- [Directions]: Of all the entries below, only the lines from the one with "[Close] (336, 1944)" up to and including the one with "[button] (373, 113)" are to be duplicated exactly.

- [Data for this task]:
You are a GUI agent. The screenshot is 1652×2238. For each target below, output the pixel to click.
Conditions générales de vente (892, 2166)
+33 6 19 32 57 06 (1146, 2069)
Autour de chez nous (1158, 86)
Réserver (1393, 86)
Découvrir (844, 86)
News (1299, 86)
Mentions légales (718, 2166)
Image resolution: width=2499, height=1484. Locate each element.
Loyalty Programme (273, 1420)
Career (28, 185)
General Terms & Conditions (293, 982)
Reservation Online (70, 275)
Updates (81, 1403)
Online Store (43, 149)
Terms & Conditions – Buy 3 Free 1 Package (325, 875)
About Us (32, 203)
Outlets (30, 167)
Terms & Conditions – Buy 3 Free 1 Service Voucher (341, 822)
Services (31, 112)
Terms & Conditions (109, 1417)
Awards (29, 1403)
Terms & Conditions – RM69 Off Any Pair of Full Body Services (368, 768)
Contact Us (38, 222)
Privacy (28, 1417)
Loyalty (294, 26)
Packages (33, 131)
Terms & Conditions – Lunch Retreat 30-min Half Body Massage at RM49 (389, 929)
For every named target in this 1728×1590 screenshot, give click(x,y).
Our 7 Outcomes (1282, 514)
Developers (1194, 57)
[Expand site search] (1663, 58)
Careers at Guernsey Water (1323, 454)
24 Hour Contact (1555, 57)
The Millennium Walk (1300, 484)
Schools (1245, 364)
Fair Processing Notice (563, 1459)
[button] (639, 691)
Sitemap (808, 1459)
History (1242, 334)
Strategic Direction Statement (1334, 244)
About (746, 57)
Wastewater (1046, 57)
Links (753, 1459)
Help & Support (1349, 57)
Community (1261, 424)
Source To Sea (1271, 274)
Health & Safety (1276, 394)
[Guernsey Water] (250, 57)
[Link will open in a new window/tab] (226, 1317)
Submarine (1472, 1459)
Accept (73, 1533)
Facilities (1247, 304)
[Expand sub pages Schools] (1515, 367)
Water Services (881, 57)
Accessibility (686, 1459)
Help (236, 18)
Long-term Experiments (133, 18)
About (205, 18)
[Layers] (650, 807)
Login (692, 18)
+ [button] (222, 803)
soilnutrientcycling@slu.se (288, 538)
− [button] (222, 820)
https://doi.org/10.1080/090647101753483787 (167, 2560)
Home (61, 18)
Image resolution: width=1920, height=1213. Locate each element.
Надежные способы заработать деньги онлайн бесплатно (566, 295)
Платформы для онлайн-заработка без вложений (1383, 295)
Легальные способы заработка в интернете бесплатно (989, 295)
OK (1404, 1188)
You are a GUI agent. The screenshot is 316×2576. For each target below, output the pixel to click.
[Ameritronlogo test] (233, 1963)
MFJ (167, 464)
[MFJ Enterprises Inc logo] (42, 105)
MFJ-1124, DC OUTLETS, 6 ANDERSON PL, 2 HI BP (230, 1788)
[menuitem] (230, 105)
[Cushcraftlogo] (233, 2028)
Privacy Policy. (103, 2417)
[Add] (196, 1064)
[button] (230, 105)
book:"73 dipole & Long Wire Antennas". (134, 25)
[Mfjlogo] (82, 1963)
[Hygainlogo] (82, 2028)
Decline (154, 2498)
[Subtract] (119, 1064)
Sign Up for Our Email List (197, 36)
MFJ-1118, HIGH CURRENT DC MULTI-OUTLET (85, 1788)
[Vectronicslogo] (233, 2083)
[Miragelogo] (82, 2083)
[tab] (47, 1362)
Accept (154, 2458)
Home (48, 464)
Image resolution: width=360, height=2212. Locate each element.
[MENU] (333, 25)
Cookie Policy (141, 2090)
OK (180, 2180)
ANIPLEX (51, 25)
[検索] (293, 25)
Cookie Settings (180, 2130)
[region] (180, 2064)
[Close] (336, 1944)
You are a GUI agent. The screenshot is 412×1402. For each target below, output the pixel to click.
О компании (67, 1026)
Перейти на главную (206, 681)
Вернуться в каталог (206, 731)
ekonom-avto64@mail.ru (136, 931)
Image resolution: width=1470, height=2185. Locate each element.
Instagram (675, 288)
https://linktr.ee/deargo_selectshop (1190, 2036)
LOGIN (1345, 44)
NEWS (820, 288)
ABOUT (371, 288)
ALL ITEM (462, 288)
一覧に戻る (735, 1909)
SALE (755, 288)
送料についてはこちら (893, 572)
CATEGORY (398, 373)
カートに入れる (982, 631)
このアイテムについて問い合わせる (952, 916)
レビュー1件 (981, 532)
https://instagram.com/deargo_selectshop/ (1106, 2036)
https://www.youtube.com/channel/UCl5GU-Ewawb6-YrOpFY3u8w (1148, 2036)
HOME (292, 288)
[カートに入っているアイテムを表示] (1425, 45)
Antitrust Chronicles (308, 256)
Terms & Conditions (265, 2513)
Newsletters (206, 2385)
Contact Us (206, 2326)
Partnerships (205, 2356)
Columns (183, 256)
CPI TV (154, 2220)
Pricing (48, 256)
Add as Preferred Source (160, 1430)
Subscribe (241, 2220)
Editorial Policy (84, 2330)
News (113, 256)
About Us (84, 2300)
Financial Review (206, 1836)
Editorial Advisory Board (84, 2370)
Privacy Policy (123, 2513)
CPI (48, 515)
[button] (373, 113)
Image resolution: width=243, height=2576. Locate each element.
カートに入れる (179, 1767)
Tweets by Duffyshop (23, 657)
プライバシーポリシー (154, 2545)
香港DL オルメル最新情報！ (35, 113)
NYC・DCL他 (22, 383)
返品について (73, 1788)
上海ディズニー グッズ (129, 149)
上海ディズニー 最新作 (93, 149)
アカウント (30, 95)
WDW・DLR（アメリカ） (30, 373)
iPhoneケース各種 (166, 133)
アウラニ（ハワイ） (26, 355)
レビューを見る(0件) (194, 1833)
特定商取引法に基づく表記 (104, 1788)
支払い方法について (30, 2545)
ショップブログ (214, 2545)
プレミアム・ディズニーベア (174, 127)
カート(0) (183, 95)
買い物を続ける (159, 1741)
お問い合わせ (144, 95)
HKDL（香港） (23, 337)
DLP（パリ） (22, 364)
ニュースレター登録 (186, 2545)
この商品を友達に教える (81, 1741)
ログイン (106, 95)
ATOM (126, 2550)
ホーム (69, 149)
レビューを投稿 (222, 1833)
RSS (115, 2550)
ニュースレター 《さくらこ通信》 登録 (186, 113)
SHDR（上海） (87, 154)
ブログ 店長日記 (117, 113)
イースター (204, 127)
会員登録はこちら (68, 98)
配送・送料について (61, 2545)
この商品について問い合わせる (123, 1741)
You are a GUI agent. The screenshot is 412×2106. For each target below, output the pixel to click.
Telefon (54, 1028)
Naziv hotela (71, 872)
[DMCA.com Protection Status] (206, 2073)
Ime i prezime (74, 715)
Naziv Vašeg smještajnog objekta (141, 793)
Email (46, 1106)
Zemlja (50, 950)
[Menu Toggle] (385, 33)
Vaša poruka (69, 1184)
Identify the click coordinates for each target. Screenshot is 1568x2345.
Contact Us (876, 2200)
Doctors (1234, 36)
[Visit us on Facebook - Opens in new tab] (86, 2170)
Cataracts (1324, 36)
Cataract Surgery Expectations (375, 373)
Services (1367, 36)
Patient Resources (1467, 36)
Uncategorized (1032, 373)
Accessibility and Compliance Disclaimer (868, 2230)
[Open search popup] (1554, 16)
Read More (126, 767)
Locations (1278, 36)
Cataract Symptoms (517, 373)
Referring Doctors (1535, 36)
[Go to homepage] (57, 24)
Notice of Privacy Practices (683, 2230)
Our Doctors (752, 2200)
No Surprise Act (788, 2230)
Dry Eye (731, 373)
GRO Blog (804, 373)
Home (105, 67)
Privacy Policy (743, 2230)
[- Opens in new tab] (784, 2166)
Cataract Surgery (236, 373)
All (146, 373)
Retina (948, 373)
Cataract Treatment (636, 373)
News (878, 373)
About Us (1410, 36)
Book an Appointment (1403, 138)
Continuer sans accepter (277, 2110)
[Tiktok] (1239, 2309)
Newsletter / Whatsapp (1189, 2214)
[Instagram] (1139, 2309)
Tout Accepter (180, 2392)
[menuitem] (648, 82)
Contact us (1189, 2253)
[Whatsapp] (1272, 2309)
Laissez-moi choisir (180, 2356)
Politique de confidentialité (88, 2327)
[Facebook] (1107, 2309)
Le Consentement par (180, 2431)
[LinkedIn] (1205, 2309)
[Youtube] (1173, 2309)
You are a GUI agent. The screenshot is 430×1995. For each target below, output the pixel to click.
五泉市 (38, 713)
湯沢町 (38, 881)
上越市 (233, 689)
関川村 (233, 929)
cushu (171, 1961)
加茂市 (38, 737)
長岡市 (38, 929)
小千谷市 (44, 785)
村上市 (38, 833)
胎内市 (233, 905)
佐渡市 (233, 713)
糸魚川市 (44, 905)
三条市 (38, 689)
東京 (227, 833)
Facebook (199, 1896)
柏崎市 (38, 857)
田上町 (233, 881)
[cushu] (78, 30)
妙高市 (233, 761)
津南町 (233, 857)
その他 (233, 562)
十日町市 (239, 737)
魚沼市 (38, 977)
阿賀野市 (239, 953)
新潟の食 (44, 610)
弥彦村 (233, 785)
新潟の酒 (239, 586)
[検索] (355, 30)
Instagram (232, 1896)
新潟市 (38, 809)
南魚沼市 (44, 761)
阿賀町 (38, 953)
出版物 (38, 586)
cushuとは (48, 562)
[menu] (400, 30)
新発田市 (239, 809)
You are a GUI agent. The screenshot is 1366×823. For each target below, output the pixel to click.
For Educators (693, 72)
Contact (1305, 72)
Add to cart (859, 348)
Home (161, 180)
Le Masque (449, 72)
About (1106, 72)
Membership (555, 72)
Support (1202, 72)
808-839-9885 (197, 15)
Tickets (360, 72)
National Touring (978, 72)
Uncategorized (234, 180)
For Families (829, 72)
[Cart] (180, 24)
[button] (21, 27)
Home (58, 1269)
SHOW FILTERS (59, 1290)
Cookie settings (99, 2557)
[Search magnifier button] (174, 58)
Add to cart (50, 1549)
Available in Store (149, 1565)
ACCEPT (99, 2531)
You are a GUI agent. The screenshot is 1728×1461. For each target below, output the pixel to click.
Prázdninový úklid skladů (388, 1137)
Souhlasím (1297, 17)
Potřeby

- [Task result]:
[Close] (336, 1944)
You are a GUI agent. The screenshot is 412×1402. For each target below, output the pixel to click.
О компании (67, 1026)
Перейти на главную (206, 681)
Вернуться в каталог (206, 731)
ekonom-avto64@mail.ru (136, 931)
Image resolution: width=1470, height=2185. Locate each element.
Instagram (675, 288)
https://linktr.ee/deargo_selectshop (1190, 2036)
LOGIN (1345, 44)
NEWS (820, 288)
ABOUT (371, 288)
ALL ITEM (462, 288)
一覧に戻る (735, 1909)
SALE (755, 288)
送料についてはこちら (893, 572)
CATEGORY (398, 373)
カートに入れる (982, 631)
このアイテムについて問い合わせる (952, 916)
レビュー1件 (981, 532)
https://instagram.com/deargo_selectshop/ (1106, 2036)
https://www.youtube.com/channel/UCl5GU-Ewawb6-YrOpFY3u8w (1148, 2036)
HOME (292, 288)
[カートに入っているアイテムを表示] (1425, 45)
Antitrust Chronicles (308, 256)
Terms & Conditions (265, 2513)
Newsletters (206, 2385)
Contact Us (206, 2326)
Partnerships (205, 2356)
Columns (183, 256)
CPI TV (154, 2220)
Pricing (48, 256)
Add as Preferred Source (160, 1430)
Subscribe (241, 2220)
Editorial Policy (84, 2330)
News (113, 256)
About Us (84, 2300)
Financial Review (206, 1836)
Editorial Advisory Board (84, 2370)
Privacy Policy (123, 2513)
CPI (48, 515)
[button] (373, 113)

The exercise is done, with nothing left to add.